店舗の急増に伴い、つゆのコストダウンのために粉末のつゆに変更したこと、輸入牛肉の供給不足のため、輸入制限が適用されないフリーズドライの乾燥牛肉の利用に踏み切った事から、味の悪化による客離れの進行、さらに外食産業の発達に伴う輸入牛肉の需要増により、牛肉価格の高騰から原価の上昇などの複合要因によって、経営が急激に悪化した事が原因。
Wikipediaより引用

その後セゾングループの支援を受け復活した吉野家は、2007年10月に二代目の株式会社吉野家が誕生、現在に至る。

10月15日|山口百恵引退、マイクを置いて退場

山口百恵引退

メディガクより引用

三浦友和との結婚により引退を決意した山口百恵は、1980年10月15日のラストコンサートをもって引退

マイクを舞台に置いて去るパフォーマンスは伝説となった。

山口百恵の現在

エントピより引用

その後芸能活動には一切戻らなかった山口百恵でしたが、2020年現在の近影は上記画像のようになっています。

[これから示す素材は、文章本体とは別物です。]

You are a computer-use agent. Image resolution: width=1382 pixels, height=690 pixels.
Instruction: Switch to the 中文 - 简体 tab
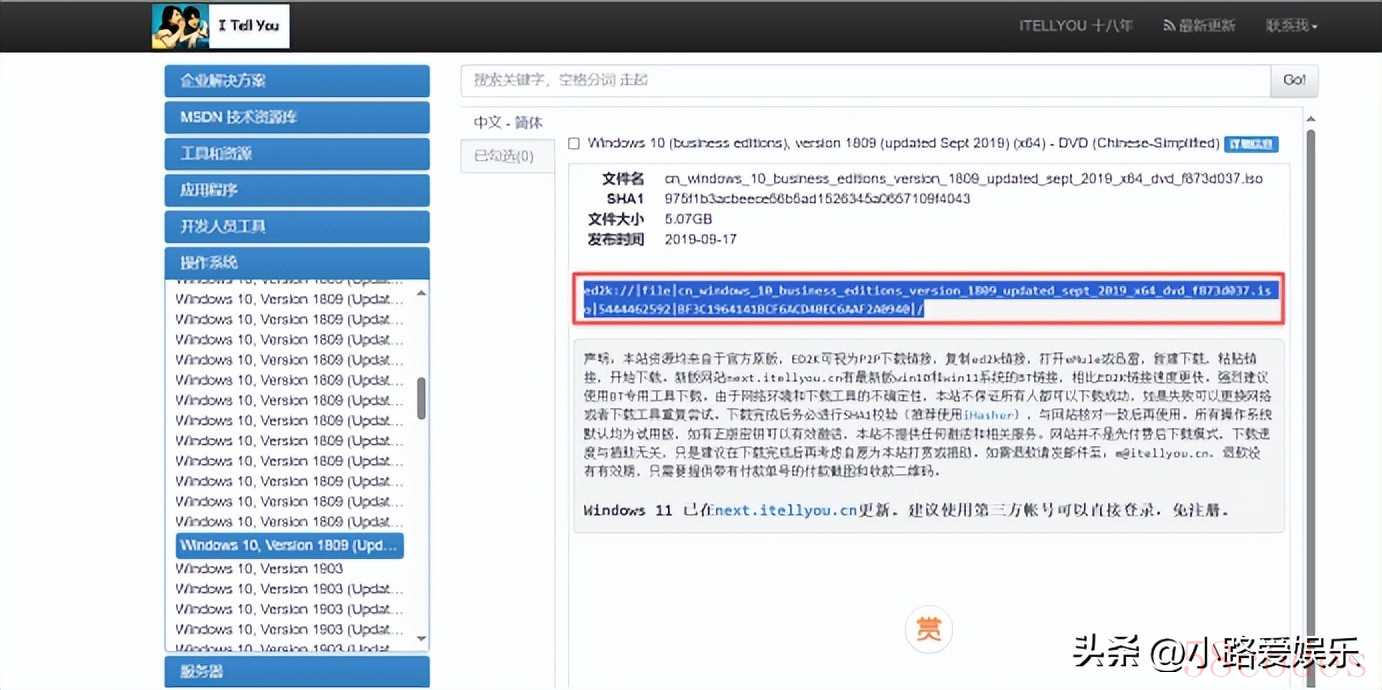508,122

12月8日|ジョン・レノンがニューヨークで射殺される


1970年に解散した元ビートルズのボーカル、ジョン・レノンは40歳の若さで他界した。
その原因は射殺だった。

ジョン・レノン射殺犯であるマーク・チャップマンは、ジョン・レノンと妻であるオノ・ヨーコを自宅であるダコタ・ハウス前で待ち伏せた。
「レノンさん」と呼びかけた数秒後、レノンの背中めがけて5発ほど銃を発射した。

レノンは病院へ運ばれたが、すでに脈はなく呼吸もとまっていた。

犯人のチャップマンはレノンの狂信的なファンであったが、精神障害があったとみられ、殺害理由としては「有名になりたくてレノンを殺した」と述べており、2020年現在も服役中である。

1980年の主な事件

1月31日「熊野一族7人殺害事件」が発生

熊野一族7人殺害

twitterより引用

「熊野一族7人殺害事件」は三重県の集落で7人が殺害された大量殺人事件

農業を営んでいた男が親族10人を散弾銃・斧で襲撃、7人を殺害、3人に重軽傷を負わし、加害者は散弾銃で自殺した。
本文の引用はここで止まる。